- **RECORDS FOR THE TASK**
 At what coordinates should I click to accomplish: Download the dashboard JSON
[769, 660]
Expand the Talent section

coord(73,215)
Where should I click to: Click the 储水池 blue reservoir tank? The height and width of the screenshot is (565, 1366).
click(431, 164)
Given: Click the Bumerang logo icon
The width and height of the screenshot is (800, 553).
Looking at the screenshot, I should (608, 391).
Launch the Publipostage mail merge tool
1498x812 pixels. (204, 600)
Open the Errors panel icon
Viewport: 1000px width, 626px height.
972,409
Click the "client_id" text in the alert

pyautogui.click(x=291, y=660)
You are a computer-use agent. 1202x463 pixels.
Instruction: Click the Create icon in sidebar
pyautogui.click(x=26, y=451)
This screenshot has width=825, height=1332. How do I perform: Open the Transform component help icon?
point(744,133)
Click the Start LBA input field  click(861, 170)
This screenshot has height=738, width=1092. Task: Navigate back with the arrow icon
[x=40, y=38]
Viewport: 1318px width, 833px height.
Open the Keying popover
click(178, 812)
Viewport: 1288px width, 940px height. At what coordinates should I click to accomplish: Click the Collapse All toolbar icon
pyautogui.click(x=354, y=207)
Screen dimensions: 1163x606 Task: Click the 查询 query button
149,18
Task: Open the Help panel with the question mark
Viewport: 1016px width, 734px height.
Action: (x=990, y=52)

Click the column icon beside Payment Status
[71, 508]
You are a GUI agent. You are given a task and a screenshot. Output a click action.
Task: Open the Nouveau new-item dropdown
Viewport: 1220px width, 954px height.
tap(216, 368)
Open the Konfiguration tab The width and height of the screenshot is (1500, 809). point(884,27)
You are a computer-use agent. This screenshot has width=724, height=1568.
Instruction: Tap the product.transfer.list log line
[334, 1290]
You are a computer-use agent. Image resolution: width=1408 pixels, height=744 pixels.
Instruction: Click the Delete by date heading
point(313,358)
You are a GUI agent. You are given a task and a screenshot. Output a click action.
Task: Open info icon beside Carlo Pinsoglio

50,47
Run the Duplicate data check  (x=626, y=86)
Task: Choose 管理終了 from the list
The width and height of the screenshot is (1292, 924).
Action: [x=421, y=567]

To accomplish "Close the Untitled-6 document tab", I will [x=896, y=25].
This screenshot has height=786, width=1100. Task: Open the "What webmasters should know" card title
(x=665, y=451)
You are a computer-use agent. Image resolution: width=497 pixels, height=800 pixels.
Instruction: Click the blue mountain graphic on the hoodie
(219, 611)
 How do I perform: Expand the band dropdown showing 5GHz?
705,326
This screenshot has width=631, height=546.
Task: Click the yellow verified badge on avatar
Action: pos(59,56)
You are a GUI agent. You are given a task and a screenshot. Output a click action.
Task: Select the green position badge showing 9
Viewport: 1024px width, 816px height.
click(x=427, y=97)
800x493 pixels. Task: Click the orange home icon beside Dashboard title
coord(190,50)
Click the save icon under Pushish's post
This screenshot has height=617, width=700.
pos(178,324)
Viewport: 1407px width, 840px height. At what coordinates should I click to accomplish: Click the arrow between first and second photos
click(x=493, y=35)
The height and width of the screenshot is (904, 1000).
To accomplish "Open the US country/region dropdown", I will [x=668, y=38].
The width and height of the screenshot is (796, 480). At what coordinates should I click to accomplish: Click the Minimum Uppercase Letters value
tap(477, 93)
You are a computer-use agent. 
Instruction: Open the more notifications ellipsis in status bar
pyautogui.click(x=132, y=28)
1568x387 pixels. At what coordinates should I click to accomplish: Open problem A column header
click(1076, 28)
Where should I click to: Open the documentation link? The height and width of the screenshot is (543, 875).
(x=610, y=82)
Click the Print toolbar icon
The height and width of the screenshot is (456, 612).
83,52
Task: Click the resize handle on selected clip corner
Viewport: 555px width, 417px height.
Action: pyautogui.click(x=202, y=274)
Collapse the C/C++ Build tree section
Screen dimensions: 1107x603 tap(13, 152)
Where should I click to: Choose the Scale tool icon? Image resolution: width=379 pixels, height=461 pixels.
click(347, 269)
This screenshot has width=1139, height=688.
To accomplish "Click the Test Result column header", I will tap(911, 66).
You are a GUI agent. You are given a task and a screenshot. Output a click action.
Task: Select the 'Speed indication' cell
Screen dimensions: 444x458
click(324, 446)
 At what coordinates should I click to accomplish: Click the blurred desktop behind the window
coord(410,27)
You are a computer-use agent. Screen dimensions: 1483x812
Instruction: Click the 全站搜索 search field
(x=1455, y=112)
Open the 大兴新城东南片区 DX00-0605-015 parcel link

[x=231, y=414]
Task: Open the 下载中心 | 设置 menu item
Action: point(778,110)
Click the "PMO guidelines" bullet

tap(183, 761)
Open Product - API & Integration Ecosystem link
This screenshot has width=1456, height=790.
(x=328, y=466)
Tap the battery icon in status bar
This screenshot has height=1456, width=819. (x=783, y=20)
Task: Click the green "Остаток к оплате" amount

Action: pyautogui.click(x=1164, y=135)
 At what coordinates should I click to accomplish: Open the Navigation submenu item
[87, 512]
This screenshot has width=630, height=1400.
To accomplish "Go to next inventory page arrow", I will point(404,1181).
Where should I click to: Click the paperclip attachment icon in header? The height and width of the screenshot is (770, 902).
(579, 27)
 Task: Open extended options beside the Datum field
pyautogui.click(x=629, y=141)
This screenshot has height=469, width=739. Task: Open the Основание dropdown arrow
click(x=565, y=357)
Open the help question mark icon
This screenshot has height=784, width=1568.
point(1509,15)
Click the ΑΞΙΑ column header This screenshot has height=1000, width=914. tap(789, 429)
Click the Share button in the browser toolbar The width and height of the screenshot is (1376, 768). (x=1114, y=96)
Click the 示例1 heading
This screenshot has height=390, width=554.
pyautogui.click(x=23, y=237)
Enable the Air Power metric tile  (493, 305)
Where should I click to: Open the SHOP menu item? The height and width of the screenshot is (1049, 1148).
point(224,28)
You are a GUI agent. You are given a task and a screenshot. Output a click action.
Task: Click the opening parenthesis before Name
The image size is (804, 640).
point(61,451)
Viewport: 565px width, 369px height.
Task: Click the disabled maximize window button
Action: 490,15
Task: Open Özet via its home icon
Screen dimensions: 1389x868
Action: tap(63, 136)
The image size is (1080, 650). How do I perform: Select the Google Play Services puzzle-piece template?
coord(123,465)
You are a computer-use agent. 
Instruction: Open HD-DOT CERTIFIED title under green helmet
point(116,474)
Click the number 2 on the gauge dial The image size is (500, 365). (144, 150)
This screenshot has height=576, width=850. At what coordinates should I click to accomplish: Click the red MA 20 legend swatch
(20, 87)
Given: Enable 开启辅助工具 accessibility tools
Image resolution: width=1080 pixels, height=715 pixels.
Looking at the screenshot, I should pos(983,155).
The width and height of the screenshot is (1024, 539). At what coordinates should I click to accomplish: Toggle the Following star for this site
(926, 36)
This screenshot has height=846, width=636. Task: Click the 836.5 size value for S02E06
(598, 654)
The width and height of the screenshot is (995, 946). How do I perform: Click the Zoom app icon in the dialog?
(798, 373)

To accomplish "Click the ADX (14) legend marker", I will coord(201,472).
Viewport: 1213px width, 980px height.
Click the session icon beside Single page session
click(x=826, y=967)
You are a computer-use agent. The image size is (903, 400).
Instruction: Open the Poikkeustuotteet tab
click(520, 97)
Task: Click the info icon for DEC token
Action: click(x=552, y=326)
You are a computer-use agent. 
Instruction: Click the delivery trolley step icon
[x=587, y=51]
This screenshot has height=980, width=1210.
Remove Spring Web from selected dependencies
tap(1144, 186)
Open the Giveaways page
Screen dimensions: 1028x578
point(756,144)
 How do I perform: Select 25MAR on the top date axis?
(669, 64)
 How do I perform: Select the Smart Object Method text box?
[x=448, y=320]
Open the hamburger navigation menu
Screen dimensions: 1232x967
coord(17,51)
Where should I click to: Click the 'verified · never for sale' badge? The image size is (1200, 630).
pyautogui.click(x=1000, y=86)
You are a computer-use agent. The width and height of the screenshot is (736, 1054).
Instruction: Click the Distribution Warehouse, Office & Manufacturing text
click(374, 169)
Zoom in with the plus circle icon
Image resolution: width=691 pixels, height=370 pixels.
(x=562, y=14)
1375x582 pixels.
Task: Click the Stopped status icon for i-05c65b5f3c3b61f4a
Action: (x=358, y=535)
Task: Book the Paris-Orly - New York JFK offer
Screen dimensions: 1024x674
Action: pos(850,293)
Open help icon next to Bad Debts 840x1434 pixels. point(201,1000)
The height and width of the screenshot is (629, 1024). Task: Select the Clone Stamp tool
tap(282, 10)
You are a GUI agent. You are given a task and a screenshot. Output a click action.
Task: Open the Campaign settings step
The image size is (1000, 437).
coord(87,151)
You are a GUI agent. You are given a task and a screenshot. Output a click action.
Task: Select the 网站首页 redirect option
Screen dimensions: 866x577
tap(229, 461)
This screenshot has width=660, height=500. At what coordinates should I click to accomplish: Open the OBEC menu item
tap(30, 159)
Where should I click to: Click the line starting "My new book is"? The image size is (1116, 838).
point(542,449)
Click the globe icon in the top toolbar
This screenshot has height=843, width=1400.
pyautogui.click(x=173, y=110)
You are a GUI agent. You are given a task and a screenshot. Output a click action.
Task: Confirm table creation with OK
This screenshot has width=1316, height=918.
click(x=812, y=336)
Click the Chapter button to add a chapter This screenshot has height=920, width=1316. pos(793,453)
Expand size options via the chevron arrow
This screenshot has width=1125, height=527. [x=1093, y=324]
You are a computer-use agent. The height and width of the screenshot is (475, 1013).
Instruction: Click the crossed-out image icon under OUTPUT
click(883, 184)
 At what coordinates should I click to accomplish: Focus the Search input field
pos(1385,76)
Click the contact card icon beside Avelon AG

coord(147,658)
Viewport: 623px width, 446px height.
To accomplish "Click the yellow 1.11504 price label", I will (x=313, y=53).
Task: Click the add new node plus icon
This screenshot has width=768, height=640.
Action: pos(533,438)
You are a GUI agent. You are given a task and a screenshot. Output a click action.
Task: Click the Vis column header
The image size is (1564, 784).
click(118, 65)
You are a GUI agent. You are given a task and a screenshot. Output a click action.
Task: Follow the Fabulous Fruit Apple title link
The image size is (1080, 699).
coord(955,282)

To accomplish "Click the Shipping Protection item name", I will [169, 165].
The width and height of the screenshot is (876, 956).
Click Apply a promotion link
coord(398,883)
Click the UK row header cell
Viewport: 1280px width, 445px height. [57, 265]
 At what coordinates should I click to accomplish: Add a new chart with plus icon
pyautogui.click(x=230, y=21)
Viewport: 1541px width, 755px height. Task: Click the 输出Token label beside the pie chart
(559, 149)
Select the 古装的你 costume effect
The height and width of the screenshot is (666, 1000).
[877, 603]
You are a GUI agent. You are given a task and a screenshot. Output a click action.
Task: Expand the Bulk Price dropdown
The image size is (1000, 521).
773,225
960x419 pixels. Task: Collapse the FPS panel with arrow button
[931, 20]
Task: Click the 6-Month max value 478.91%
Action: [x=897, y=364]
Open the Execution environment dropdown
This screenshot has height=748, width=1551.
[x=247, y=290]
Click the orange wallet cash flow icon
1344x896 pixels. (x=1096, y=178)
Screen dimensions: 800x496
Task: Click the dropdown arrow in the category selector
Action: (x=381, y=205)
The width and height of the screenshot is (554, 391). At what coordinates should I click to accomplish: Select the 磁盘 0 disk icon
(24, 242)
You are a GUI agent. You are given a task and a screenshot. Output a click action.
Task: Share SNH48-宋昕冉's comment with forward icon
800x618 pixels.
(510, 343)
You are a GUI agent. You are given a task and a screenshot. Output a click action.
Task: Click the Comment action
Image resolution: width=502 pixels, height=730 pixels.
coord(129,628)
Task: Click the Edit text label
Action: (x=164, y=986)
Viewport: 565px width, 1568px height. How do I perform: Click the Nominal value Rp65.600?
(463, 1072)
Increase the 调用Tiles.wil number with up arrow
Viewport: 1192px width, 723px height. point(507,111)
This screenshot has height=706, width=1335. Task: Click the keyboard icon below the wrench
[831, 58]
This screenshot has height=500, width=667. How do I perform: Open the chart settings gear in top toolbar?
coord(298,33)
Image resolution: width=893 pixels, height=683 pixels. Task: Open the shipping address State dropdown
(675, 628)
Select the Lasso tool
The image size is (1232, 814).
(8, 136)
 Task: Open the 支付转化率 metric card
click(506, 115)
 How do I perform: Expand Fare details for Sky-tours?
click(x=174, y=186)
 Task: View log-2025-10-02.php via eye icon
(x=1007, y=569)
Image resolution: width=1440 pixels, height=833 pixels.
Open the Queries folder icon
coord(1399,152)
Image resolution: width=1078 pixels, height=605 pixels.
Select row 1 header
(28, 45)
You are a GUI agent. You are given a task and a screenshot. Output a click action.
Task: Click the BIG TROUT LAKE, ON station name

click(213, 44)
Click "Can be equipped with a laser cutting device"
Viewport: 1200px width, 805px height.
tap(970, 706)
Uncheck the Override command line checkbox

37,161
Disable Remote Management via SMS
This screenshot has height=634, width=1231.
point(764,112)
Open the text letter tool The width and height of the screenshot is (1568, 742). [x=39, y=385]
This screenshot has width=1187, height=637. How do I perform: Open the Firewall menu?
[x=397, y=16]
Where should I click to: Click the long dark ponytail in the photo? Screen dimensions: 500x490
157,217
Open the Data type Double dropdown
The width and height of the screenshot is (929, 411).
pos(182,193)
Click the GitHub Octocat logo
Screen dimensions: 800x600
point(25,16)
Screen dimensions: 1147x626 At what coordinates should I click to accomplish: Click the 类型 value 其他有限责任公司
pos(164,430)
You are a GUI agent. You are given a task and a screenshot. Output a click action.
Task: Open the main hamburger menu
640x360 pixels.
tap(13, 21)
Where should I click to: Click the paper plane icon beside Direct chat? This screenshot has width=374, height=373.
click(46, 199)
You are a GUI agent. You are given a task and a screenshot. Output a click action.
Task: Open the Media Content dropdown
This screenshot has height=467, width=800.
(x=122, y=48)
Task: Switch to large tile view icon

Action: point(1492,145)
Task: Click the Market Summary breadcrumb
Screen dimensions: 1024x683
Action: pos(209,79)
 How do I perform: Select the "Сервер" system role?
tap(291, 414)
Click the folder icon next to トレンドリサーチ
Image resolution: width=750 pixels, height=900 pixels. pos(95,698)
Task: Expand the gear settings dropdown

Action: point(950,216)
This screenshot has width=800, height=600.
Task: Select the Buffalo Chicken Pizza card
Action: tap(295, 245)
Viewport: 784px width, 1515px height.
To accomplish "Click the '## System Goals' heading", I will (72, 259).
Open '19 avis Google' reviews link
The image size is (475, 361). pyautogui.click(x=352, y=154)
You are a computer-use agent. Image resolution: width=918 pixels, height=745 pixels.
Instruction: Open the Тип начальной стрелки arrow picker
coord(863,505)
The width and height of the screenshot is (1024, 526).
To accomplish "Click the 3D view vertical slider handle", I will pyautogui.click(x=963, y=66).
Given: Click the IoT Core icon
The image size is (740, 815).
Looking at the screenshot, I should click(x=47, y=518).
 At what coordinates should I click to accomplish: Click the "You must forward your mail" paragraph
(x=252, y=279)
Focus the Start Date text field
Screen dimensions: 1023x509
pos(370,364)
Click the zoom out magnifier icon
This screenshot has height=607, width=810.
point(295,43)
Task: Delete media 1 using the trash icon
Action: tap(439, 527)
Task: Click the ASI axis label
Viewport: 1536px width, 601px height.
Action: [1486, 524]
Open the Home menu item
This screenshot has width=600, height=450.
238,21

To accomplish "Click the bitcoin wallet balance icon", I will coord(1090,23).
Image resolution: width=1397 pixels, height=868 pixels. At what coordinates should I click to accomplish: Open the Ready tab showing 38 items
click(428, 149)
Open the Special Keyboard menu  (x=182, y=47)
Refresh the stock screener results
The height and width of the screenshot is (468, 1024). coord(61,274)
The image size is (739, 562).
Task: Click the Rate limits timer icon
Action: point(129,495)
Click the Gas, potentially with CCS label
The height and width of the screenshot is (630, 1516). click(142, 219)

- **PROBLEM**
Return each line from the material that includes the string "Enable".

- **FINISHED EXERCISE**
Enable the Air Power metric tile  (493, 305)
Given: Enable 开启辅助工具 accessibility tools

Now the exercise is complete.